**TASK**
In the intercepted letter below, copy word for word the stretch from "At length, at" through "two old Breaches!".
— Start READING PASSAGE —
Tuesday, September 11, 2007

Frenchman Skeptical that the Arabs can be Subjugated

From: Copies of original letters from the army of General Bonaparte in Egypt, intercepted by the fleet under the command of Admiral Lord Nelson. With an English translation (London, J. Wright, 1798-1800, 3 vols.), vol. 2, pp. 59-69.


Rosetta, (10 Therimdor), July 28.

My dear Ramcy,

I HAVE not written to you since we left Malta. You received, I hope, the letter I wrote you on board my ship, while she lay there--not to repeat what I have already said, I take up my narrative from that day.

The ships of war and transports set sail on the 19th of June, directing their course to the eastward, and on the 24th we discovered the high lands of Candia, covered with snow; the 29th, the look-out frigate made the land (this was the coast of Barbary), and the same day the whole fleet had a sight of it; it was exceedingly low and sandy, resembling in every respect the ground between Calais and Gravelines.

At length, at day-break on the 1st of July, we discovered the city of Alexandria. The same day, about four in the afternoon, orders were given for landing the troops, which was effected, in spite of a very heavy sea, in a convenient bay about two leagues to the east(1) of the city. On this part of the coast is a building, called the Tower of the Mameloucs. The next day, six or seven thousand men, unprovided with artillery, laid siege to this ancient and celebrated city. The Turks discharged a few pieces of cannon. The French were already close to the ruined walls which surround it, where they received a volley of musquetry and stones from the Arabs, and then mounted to the assaulat by two old Breaches!

The Generals Kleber and Menou were wounded, but the French entered the city victoriously by noon. In the evening the Turks and Arabs fired on our troops from their houses, and killed some of them;-- this REVOLT was punished, but in the gentlest manner(2)! This first conquest cost us between two and three hundred men. The loss of the enemy was equal to our own.
— End READING PASSAGE —
— Start AVAILABLE DATA —
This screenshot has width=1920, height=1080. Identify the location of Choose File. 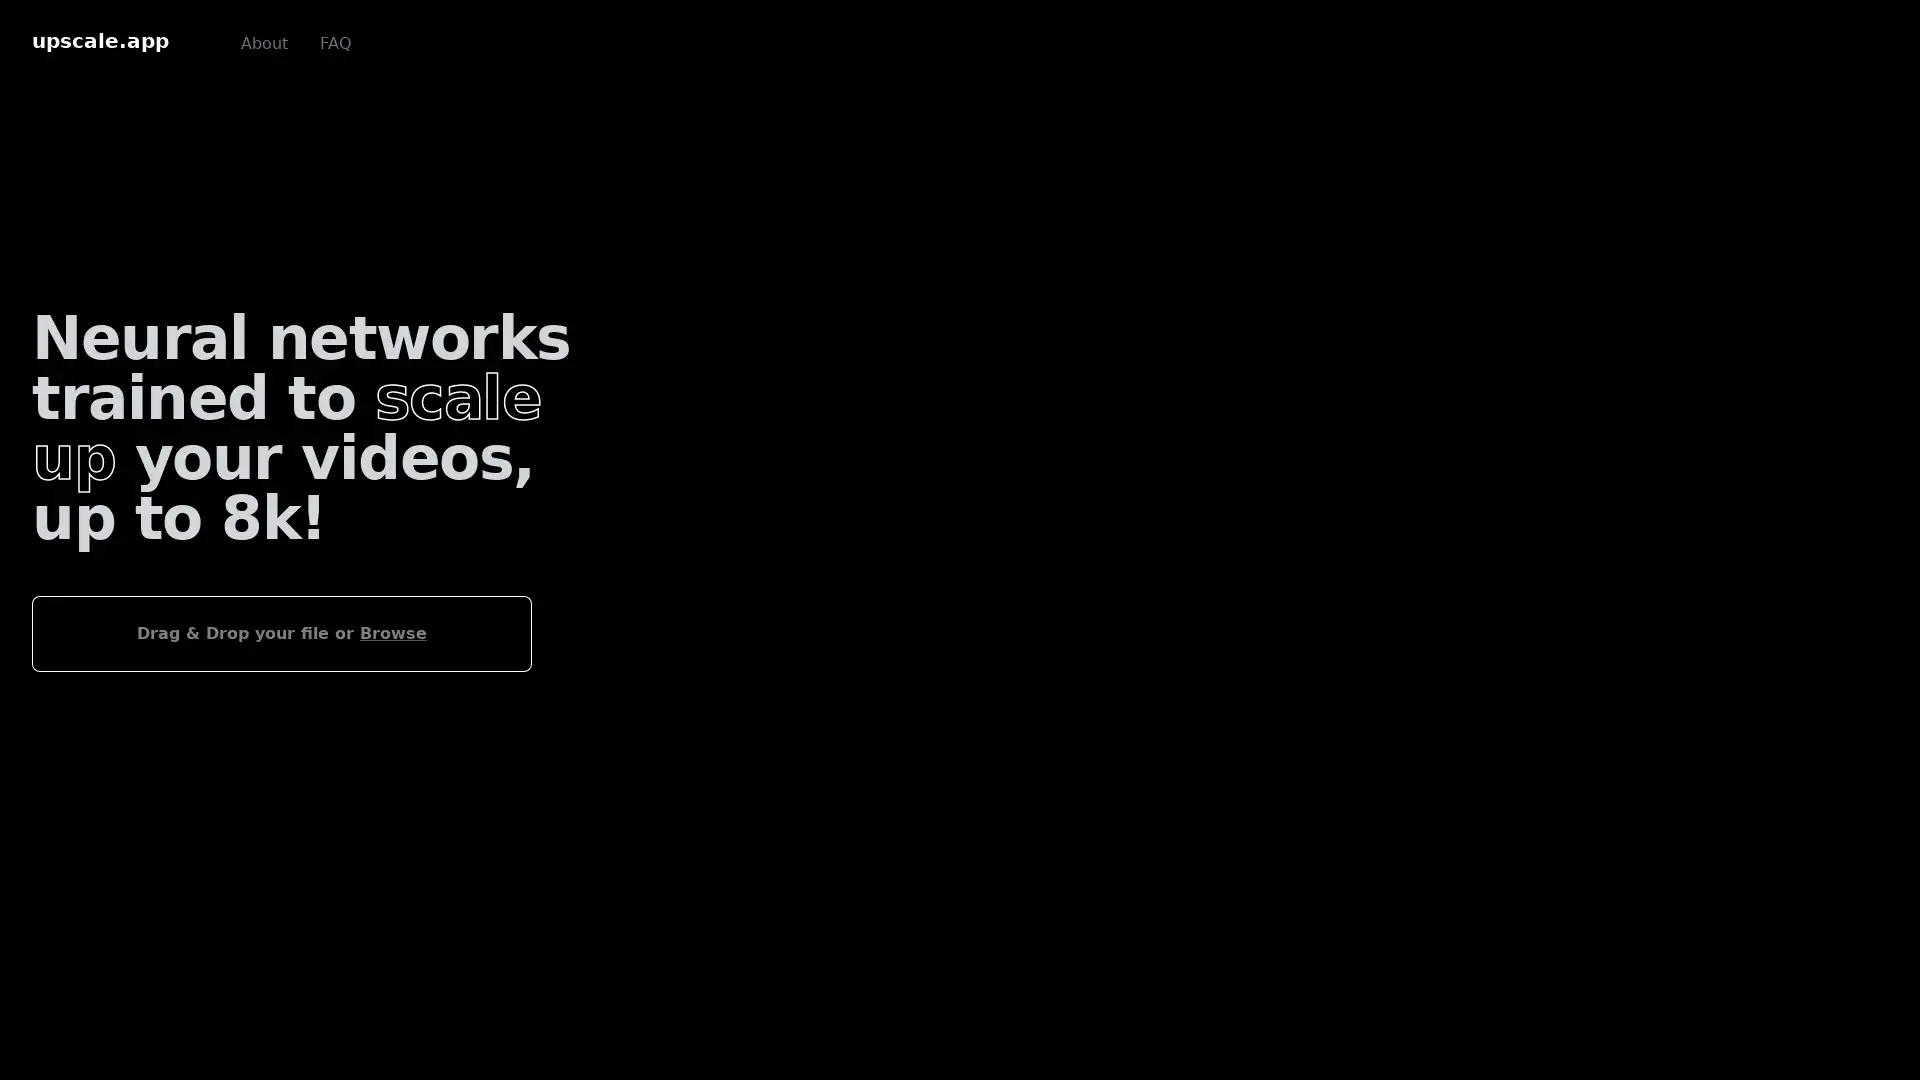
(39, 597).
— End AVAILABLE DATA —
**FULL ANSWER**
At length, at day-break on the 1st of July, we discovered the city of Alexandria. The same day, about four in the afternoon, orders were given for landing the troops, which was effected, in spite of a very heavy sea, in a convenient bay about two leagues to the east(1) of the city. On this part of the coast is a building, called the Tower of the Mameloucs. The next day, six or seven thousand men, unprovided with artillery, laid siege to this ancient and celebrated city. The Turks discharged a few pieces of cannon. The French were already close to the ruined walls which surround it, where they received a volley of musquetry and stones from the Arabs, and then mounted to the assaulat by two old Breaches!